> [Objective 1] Please rewrite the records from the line with "You are a computer-use" to the line with "pos(1005,288)", swapping "Resources" for "Tools" and changing nothing else. Leave the pictures out of your answer.

> [Source extract]
/---
Funny, pointed and relevant: this is one of the best pieces of campaign artwork I’ve seen put out by the party this year.
* Mark Pack is Party President and is the editor of Liberal Democrat Newswire.
Funny, pointed and relevant: this is one of the best pieces of campaign artwork I’ve seen put out by the party this year.
* Mark Pack is Party President and is the editor of Liberal Democrat Newswire.
25 Comments
Typical Met Police ineptitude.
The alias is ‘Bozza’, not ‘Bozzer’. 🙂
Very Hard hitting, hope it makes a decent impact.
If only the glasses didn’t make Brian Paddick look like John Major…..
Negative campaigning works best when it is not so obviously negative and when it communicates killer facts straightforwardly and concisely. Crime under X up Y, Crime under S up T. I suspect this is better at raising internal morale than changing minds.
I half-agree with Mark and half-agree with Bill. This is definitely the right theme – contrasting the tired antics of Ken and Boris with a new start. But Bill is right – should be shorter, punchier and wititer so it doesn’t leave a nasty feeling behind.
I actually don’t think looking like John Major is necessarily bad in this contest. There are a lot of Londoners who would like somone competent and even a bit boring rather than the grandstanding of Boris and Ken. Even if this is not a majority, there is a sizeable group of people who are crying out for dull competence!
\---
> [Objective 2] In the campaign artwork post, what alias does one commenter say is correct instead of ‘Bozzer’?

> [Exercise materials]
/---
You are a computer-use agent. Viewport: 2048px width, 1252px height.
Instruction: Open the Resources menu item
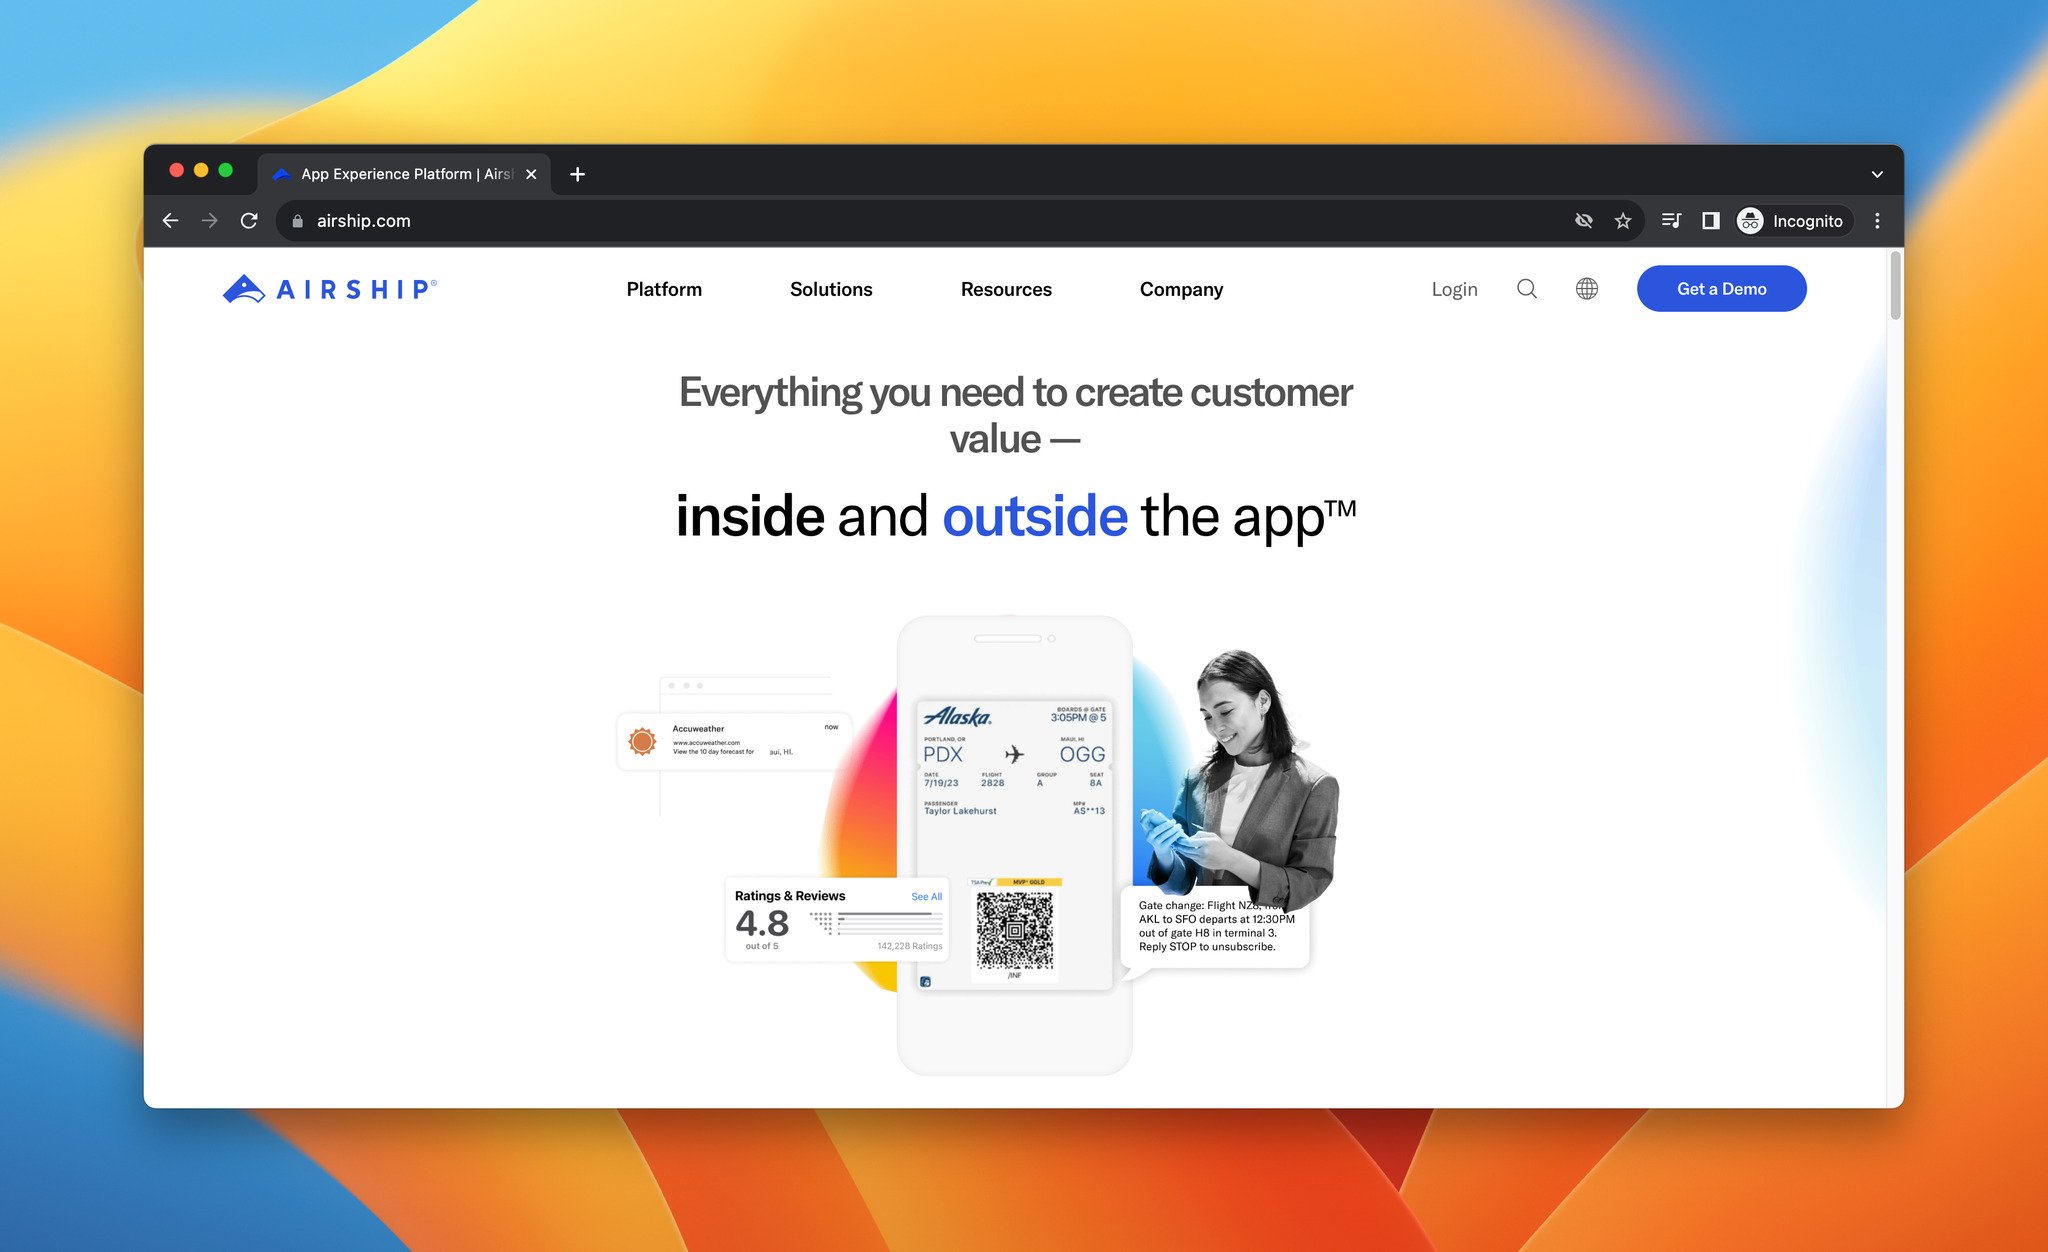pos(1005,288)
\---
/---
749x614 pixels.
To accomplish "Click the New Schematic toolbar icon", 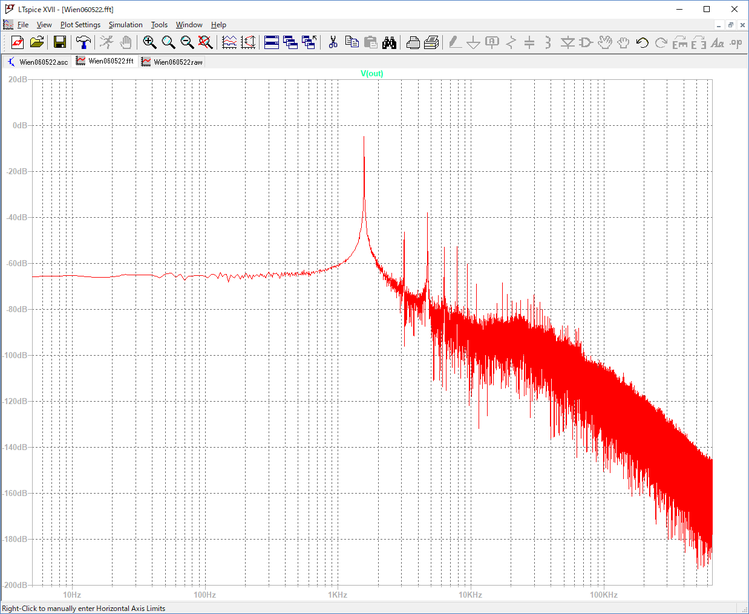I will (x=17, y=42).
\---
> [Exercise response 1]
You are a computer-use agent. Viewport: 2048px width, 1252px height.
Instruction: Open the Tools menu item
pos(1005,288)

> [Exercise response 2] ‘Bozza’